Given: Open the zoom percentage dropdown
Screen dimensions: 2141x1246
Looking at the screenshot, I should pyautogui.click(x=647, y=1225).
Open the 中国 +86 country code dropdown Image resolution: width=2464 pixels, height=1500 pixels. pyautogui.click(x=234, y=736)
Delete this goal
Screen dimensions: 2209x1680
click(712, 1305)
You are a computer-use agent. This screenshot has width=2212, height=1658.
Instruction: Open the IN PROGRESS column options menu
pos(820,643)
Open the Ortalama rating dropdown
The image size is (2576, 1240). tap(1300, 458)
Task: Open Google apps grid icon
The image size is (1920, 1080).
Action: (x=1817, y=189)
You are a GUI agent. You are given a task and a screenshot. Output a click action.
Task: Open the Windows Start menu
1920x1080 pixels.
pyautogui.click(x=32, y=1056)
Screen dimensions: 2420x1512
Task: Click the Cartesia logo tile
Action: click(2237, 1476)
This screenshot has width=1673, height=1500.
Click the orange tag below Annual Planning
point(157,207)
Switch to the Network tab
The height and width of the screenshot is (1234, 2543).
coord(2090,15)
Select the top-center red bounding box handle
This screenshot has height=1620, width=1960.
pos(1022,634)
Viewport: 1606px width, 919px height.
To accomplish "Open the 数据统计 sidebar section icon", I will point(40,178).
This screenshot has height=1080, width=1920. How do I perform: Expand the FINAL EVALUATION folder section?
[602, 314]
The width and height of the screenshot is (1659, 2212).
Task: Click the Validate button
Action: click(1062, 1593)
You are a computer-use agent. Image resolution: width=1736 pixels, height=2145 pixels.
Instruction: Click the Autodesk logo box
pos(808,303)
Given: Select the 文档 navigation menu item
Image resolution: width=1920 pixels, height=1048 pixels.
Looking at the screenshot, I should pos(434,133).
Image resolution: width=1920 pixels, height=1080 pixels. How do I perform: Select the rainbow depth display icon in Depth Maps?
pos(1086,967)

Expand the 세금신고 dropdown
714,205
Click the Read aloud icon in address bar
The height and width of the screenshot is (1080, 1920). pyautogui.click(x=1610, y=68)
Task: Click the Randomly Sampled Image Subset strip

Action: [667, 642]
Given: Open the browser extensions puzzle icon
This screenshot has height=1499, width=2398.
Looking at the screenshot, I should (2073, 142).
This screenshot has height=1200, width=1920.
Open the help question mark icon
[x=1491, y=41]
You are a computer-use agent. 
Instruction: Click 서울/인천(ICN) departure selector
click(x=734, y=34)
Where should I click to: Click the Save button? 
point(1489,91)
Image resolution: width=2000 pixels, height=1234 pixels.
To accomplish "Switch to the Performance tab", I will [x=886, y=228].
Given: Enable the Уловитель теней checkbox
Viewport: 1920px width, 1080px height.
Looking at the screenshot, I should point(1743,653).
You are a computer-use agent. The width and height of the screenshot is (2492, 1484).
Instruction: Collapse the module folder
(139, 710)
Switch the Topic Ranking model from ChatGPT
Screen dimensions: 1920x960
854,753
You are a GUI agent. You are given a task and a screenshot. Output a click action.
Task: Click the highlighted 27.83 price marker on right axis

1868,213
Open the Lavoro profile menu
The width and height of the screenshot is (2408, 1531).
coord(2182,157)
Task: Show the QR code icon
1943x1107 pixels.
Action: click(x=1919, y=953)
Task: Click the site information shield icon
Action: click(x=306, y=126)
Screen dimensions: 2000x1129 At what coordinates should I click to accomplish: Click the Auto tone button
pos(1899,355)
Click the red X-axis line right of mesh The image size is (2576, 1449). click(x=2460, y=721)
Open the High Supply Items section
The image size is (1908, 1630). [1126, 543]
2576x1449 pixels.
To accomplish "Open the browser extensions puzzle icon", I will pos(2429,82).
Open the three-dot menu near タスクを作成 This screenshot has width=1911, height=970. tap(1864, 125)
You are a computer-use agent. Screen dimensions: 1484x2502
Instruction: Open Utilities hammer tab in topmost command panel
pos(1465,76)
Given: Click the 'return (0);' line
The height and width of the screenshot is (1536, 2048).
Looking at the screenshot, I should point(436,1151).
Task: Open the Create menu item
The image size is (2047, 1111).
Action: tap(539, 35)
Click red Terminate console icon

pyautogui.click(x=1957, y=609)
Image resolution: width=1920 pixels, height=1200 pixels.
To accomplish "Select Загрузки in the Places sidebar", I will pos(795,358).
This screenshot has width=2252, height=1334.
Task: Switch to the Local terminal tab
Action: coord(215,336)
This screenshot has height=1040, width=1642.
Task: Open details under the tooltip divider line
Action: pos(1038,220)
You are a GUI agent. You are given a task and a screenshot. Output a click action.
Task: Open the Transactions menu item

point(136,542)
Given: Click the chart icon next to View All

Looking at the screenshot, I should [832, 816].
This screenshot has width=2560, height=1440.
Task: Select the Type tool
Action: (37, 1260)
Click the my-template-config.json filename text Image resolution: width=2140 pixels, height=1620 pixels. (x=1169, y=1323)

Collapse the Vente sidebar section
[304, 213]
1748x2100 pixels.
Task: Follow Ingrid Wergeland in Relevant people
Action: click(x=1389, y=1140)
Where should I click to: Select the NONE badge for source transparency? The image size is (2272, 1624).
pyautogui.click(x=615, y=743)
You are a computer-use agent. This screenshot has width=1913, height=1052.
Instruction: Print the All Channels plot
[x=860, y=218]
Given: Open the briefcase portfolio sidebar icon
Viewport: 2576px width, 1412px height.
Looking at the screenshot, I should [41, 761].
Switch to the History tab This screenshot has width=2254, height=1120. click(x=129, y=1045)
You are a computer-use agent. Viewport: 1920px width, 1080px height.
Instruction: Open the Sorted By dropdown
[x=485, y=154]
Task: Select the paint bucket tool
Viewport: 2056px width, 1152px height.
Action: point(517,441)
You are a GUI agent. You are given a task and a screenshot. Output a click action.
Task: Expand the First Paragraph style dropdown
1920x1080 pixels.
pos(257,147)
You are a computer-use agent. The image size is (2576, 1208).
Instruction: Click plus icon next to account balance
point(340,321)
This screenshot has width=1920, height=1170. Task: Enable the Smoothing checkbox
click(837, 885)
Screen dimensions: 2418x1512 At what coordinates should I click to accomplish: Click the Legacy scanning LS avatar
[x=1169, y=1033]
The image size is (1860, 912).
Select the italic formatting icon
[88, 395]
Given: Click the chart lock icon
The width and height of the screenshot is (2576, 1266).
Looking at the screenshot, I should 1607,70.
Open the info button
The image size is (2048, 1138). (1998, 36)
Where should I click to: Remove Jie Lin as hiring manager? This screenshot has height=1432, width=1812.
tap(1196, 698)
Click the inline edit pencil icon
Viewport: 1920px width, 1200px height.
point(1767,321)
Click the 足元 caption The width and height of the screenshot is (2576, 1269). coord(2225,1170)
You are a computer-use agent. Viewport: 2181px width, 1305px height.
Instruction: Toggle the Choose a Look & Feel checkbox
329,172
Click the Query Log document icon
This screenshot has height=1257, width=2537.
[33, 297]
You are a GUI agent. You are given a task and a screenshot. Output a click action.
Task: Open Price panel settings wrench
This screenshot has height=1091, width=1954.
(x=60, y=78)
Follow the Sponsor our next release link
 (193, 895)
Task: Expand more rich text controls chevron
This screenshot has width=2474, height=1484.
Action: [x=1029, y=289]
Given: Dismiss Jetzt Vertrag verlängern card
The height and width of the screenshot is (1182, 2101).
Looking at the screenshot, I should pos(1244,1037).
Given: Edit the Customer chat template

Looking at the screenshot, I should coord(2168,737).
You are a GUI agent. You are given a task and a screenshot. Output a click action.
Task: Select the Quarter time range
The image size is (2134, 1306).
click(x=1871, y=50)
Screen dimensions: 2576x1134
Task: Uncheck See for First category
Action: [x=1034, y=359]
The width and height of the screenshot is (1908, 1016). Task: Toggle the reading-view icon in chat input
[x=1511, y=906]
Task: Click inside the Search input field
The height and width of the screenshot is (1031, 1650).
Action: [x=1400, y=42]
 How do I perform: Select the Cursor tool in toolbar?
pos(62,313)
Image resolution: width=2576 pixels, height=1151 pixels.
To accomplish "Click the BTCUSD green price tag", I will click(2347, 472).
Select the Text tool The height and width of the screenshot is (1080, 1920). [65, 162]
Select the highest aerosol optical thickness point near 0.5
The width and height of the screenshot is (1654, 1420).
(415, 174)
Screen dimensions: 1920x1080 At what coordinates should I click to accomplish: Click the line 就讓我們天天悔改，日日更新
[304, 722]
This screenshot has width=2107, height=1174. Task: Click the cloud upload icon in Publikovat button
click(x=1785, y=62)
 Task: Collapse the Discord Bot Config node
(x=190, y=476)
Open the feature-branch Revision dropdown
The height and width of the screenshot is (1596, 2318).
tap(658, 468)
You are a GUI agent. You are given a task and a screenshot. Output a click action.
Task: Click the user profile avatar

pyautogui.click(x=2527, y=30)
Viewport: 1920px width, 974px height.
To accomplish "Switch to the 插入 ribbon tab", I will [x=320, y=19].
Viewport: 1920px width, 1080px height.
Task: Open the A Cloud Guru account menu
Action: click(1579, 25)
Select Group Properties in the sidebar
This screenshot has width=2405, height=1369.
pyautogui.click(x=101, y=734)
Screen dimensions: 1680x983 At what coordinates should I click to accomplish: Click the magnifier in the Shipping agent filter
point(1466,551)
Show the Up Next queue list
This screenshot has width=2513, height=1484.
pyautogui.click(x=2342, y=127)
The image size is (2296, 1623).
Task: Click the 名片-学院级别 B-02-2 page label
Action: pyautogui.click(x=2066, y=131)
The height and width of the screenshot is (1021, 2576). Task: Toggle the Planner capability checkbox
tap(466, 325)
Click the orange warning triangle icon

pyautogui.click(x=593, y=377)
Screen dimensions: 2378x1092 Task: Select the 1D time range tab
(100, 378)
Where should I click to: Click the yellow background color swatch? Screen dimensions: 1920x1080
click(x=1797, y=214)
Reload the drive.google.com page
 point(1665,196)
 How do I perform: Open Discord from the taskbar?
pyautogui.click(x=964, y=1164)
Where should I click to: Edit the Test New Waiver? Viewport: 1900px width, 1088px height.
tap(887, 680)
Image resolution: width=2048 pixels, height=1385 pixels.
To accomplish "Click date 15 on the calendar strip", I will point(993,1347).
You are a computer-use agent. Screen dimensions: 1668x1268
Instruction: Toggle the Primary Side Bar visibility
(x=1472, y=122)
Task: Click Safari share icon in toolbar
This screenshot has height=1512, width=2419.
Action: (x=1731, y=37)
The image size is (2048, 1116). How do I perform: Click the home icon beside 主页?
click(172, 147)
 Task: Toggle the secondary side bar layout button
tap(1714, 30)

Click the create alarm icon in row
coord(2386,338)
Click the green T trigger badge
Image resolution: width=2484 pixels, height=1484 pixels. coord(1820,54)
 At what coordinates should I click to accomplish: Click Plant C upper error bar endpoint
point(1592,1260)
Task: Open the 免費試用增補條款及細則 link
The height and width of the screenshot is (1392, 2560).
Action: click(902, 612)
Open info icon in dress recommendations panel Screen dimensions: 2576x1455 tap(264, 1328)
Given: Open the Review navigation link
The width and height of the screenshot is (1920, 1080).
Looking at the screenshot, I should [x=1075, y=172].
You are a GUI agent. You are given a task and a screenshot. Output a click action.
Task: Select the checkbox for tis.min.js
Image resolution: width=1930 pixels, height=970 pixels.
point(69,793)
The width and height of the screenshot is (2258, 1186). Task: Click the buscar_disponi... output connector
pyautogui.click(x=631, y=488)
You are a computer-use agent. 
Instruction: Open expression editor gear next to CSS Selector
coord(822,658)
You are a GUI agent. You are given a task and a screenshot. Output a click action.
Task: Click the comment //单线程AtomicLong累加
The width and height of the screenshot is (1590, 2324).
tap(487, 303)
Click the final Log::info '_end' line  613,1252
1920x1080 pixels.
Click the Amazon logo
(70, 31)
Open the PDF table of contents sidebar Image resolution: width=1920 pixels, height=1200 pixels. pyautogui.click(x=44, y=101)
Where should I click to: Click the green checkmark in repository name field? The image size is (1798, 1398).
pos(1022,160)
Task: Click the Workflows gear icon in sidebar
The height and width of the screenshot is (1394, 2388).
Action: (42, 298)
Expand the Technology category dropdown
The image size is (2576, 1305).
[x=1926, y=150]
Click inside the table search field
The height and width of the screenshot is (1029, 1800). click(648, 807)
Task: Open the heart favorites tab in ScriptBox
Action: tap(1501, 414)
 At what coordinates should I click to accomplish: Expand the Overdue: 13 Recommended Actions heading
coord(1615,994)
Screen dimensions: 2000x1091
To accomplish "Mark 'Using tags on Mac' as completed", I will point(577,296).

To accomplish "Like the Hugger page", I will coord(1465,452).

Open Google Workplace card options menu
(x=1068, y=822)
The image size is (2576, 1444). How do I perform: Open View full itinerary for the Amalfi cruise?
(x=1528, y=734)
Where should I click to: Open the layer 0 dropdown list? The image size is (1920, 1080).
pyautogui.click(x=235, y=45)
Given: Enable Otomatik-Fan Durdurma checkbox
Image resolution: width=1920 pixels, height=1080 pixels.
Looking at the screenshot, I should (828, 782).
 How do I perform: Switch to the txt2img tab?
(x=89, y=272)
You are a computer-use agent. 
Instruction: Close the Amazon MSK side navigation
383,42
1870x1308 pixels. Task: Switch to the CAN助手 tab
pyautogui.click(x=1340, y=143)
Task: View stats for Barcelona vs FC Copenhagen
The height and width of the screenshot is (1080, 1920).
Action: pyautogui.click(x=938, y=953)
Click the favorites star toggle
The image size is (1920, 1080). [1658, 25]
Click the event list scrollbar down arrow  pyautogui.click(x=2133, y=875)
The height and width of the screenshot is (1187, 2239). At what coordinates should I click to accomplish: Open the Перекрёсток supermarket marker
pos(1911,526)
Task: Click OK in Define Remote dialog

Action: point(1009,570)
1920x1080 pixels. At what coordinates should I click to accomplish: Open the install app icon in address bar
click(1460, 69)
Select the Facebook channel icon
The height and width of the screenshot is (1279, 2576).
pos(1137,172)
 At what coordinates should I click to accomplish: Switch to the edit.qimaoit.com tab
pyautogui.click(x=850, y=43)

---*---

■ AIM OF THE TASK ■
Scan the data above for the word "puzzle" and report every line where it is found.

■ FINAL ANSWER ■
Given: Open the browser extensions puzzle icon
To accomplish "Open the browser extensions puzzle icon", I will pos(2429,82).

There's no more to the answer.